In Park v. Manulife Bank of Canada (Ont CA, 2025) the Ontario Court of Appeal considered the 'irreparable harm' element of the stay test, here in a mortgage eviction context:
[2] On November 25, 2024, a Sherriff’s eviction occurred. ...

....

[9] In terms of serious harm, it has been held that where a mortgagor acknowledges breaching the contract, the contractual consequences of doing so do not constitute irreparable harm: Starkman v. Home Trust Company, 2015 ONCA 436, at paras. 17-18. In this case Ms. Park denies breaching the contract, but she was found to have done so when default judgment was awarded. I realize that Ms. Park is not accepting that the action that has been struck is an impermissible collateral attack on that default judgment, but the weakness of her appeal arguably supports a conclusion that the eviction is the contractual consequence of her breach and should not be characterized as irreparable harm. Even assuming her eviction qualifies as such, this is only one factor in determining whether a stay should be ordered.
. MCC Mortgage Holdings Inc. v. Rutaihwa [mortgage re-possession as irreparable harm]

In MCC Mortgage Holdings Inc. v. Rutaihwa (Ont CA, 2025) the Ontario Court of Appeal considered the 'irreparable harm' element of the RJR stay test, here in a mortgage re-possession context:
[11] The respondent does not dispute that the appellants will suffer if they lose possession of their home. However, as this court noted in Starkman v. Home Trust Company, 2015 ONCA 436, at paras. 17-18, the loss of one’s home for failure to pay the mortgage does not always constitute irreparable harm.

[12] In this case, as in Starkman, the moving parties agreed that if they defaulted on their obligations to pay the mortgage, MCC could take possession of the property.
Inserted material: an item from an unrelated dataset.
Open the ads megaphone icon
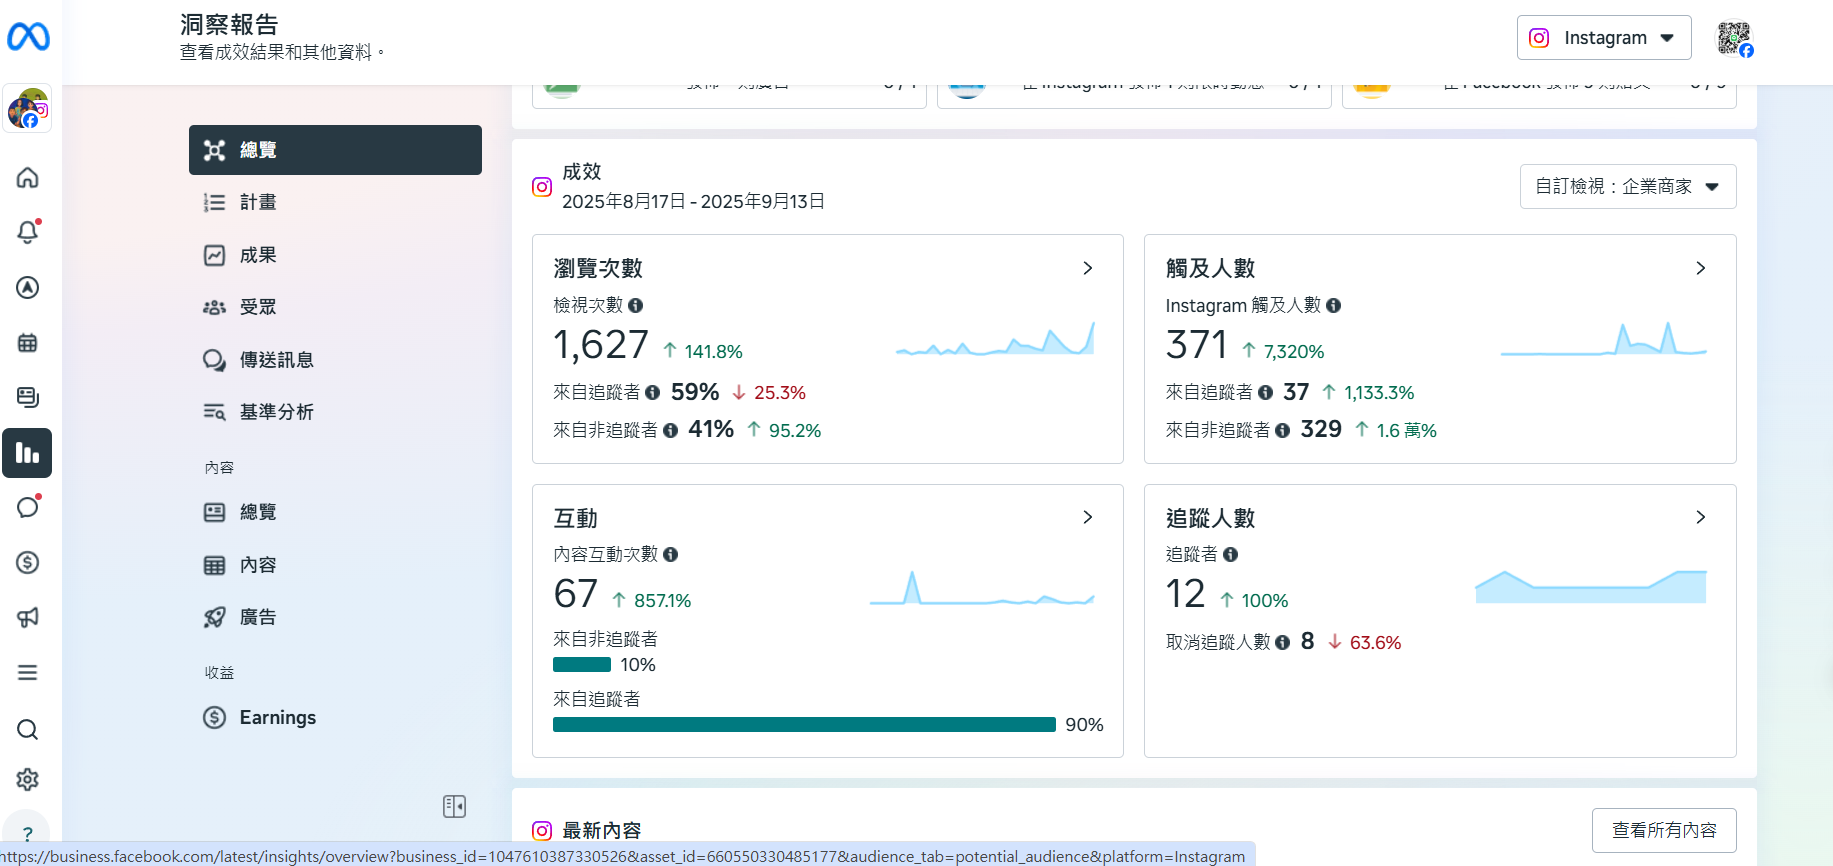Screen dimensions: 1833x866 [x=28, y=617]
[13] Furthermore, the moving parties bear the burden on the stay motion to adduce evidence of irreparable harm which must establish there is a high degree of probability that permanent and non-compensable harm will occur: Morguard Residential v. Mandel, 2017 ONCA 177, at paras. 22-24; Temagami (Municipality) v. Temagami Barge Limited, 2024 ONCA 859, at para. 9. While the parties advance some medical documentation to demonstrate irreparable harm, this evidence is largely unclear or relates to individuals other than the moving parties. The irreparable harm analysis usually centres on the moving party: see e.g., Ducharme v. Hudson, 2021 ONCA 151, 155 O.R. (3d) 281, at para. 20. Absent irreparable harm in this case, I turn to a preliminary discussion of the merits of the proposed appeal.
. SBG-Skill Based Games Inc. v. Ontario (Alcohol and Gaming Commission)
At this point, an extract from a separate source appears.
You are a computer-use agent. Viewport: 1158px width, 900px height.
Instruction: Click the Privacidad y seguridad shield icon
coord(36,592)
In SBG-Skill Based Games Inc. v. Ontario (Alcohol and Gaming Commission) (Ont CA, 2025) the Ontario Court of Appeal dismissed several appellate interlocutory motions, these seeking "a stay pending appeal of the application judge’s declaratory judgment" and "other injunctive orders against the respondent Registrar, Alcohol and Gaming Commission of Ontario, including a stay of a bulletin the Commission issued on April 23, 2023 (the “Bulletin”), requiring liquor licensees in Ontario to ensure that the appellant’s “GotSkill?” game is not operated in their commercial establishments".

The court considers the 'irreparable harm' element of the RJR stay test, here turning on restrictions of the appellant's ability to sue for financial losses:
[20] As the respondent concedes, a loss of revenue resulting from the respondent’s enforcement of the application judge’s decision would constitute irreparable harm. The appellant is foreclosed under provincial law from taking an action against the respondent for any acts in good faith in the exercise of their functions.[6] The appellant will therefore have no means of recovering its lost revenues from the respondent even if it wins the appeal: RJR-MacDonald, at p. 341.
. Universal Ostrich Farms Inc. v. Canada (Food Inspection Agency)
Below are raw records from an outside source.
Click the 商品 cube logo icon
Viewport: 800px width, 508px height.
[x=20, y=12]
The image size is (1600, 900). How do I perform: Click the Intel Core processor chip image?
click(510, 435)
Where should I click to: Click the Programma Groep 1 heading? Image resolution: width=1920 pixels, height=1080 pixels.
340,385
In Universal Ostrich Farms Inc. v. Canada (Food Inspection Agency) (Fed CA, 2025) the Federal Court of Appeal dismissed an application seeking to stay enforcement of HAA administrative orders (that had already been unsuccessfully subjected to both JR and Federal Court of Appeal proceedings), this pending "leave to appeal to the Supreme Court of Canada" [under s.65.1(2) of the Supreme Court Act].

Here the court considers the 'irreparable harm' element of the RJR stay/injunction test:
(2) Has the appellant demonstrated irreparable harm if the stay is denied?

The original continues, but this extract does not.